而他們不怕被我用刑的原因很簡單,因為該知道的我已經知道了,而且我又在假裝離開的情形下,證實了他們之前所說的話全是實話,既然已得知所有事實的真假,那依一個正常人的想法來講,只會一刀殺了他們,畢竟再留下他們也沒有用,不是嗎?
只不過他們無法預料到的是,我竟沒有如他們所願的一刀殺了他們,讓他們無法假借我手的得到解脫,甚至還逼得他們不得不鼓起勇氣自盡,唉!到死都還不知我已識破他們的計謀,可悲啊可悲!說完,我嘲諷的笑了笑。
聽完我的解說,眾人全一臉欽佩的看著我,完全折服在我慎密的思緒下。
卡斯佩·布朗更是毫不作假的顫聲道:你真是…太恐怖了,與你為敵…簡直是不知死活。
父親臉上充滿著有子如此、夫復何求的驕傲感,並且對我問道:既然已經識破他們兩個的計謀,那你接下來有何計畫?

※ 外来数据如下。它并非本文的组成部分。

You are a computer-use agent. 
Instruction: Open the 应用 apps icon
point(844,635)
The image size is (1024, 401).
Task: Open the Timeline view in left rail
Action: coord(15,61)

我看了看窗外逐漸漆黑的天色,笑笑地道:由於我已經跟阿達約定好見面時間,如果你們這些老傢伙願意的話,待會就跟我一同前往黑甲軍的訓練基地。
那我們呢?羅莎代表眾女士們詢問。
你們就暫時待在這裡好嗎?
看她們答應的點點頭後,我才站起身來對著父親他們道:時間已經差不多了,現在想跟我去的麻煩站起你們的身軀,我們這就出發!

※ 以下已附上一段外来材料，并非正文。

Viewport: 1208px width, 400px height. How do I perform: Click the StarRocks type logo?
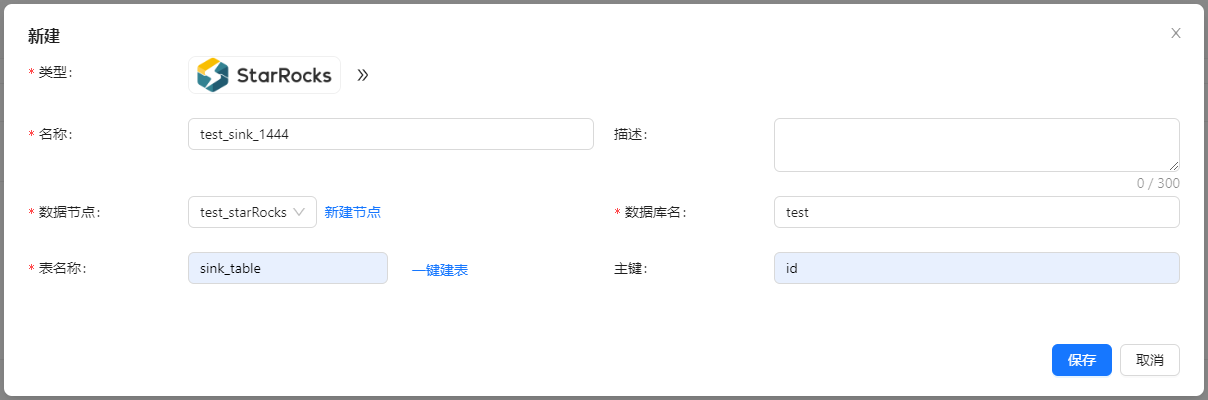[264, 75]
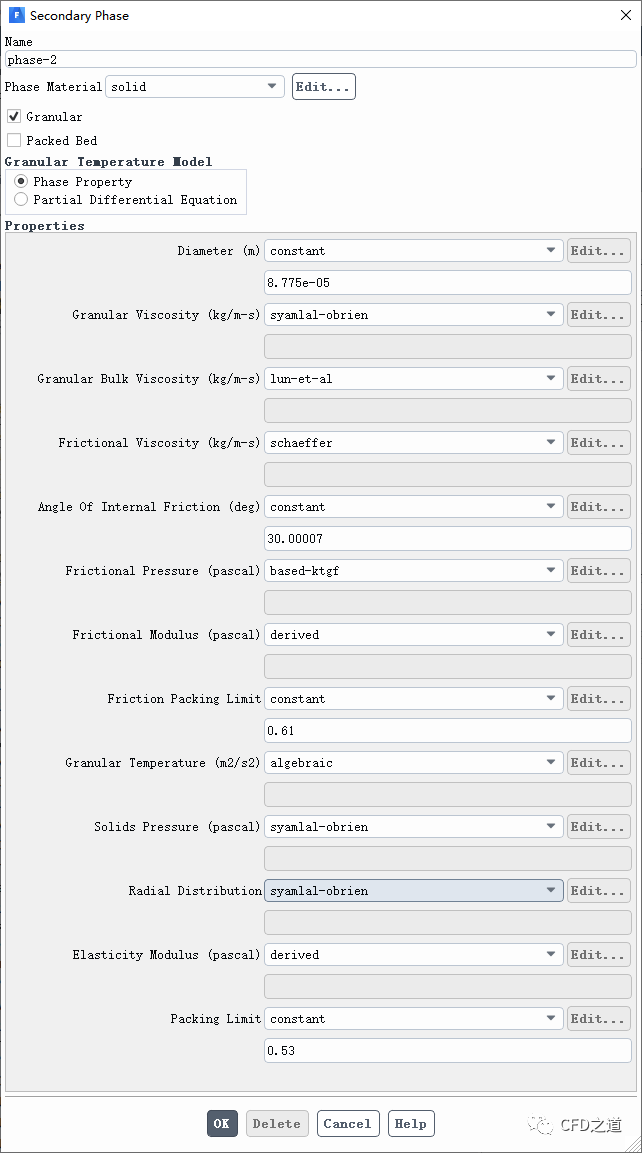Close the Secondary Phase dialog
The image size is (642, 1153).
[x=625, y=16]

師祖他們這一群老字輩的全站了起來,不過卻只有卡斯佩·布朗例外,依然無動於衷的坐著。
看到這種情形,我不禁對著他問:未來丈人你不去嗎?
卡斯佩·布朗聽到我向他詢問,連忙站起身來,有點尷尬的道:我原本以為……
雖然他沒有說出,可我也懂得他想未出口的話語是什麼,故而笑笑地道:未來丈人也為免想太多了,日後我這個俊俏的準女婿還得麻煩你幫我管理、訓練這群黑甲軍呢!
他滿懷興奮神色的一邊走向父親他們、一邊說道:真的?
當然是真的!說這話的同時,我已走到一旁空曠處,主動擔起傳輸責任的站在最前面。
等父親他們就位完畢的向我道聲沒問題後,我滿懷情愫的望了羅莎她們一眼,不再多說的開始進行傳輸。